DATASET EXTRACT:
◇ ◇ ◇
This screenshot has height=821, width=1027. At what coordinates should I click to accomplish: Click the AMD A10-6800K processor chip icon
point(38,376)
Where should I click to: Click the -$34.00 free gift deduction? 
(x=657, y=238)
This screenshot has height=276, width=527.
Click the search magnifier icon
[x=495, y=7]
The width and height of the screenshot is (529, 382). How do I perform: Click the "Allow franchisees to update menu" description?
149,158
◇ ◇ ◇
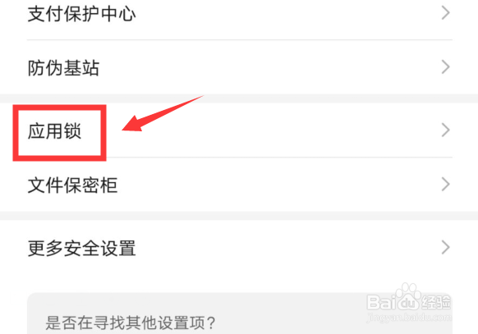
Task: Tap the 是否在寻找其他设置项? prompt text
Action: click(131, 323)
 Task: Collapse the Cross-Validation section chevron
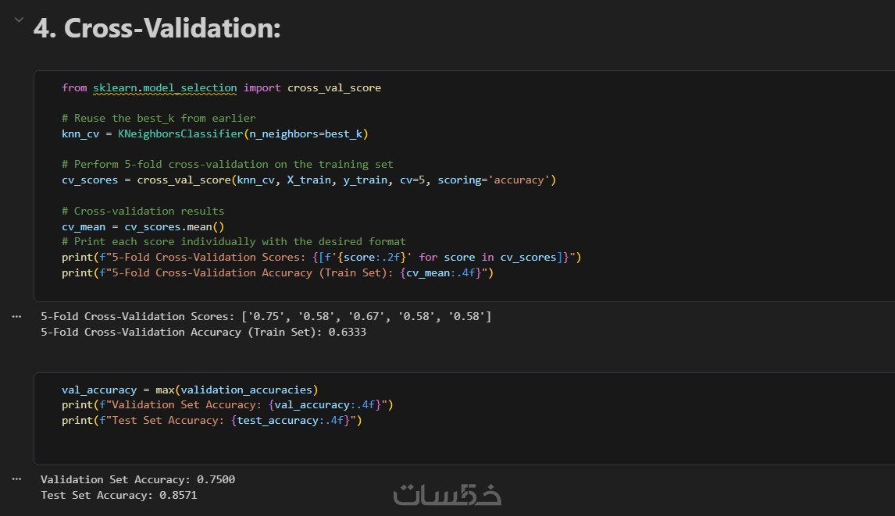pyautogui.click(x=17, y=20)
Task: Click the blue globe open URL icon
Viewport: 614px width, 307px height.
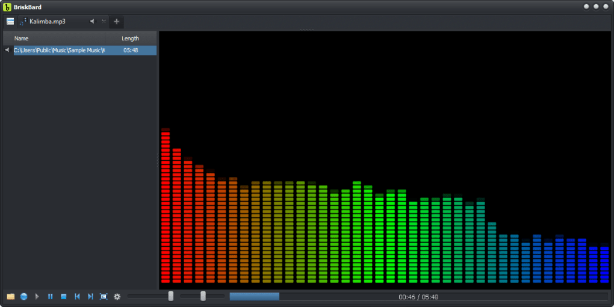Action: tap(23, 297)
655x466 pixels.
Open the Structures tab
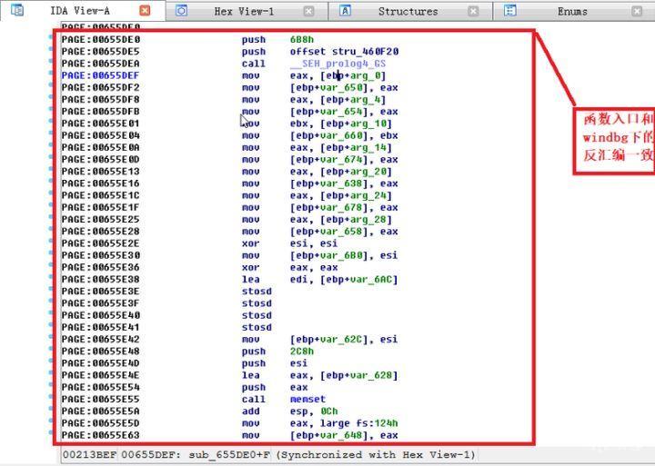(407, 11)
◇ ◇ ◇
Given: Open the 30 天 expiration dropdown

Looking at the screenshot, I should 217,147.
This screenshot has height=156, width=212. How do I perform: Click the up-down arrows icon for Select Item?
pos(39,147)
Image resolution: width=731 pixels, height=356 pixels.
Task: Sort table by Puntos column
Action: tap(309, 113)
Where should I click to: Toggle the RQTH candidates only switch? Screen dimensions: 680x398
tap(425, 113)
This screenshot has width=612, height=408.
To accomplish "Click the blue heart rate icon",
◇ ◇ ◇
WHAT THE EXERCISE ASKS: Working from the data above, extract solely the lines from the one containing "Given: Open the 30 天 expiration dropdown" through the one containing "the blue heart", exactly as they appear, both included.

EXERCISE RESPONSE:
Given: Open the 30 天 expiration dropdown

Looking at the screenshot, I should 217,147.
This screenshot has height=156, width=212. How do I perform: Click the up-down arrows icon for Select Item?
pos(39,147)
Image resolution: width=731 pixels, height=356 pixels.
Task: Sort table by Puntos column
Action: tap(309, 113)
Where should I click to: Toggle the RQTH candidates only switch? Screen dimensions: 680x398
tap(425, 113)
This screenshot has width=612, height=408.
To accomplish "Click the blue heart rate icon",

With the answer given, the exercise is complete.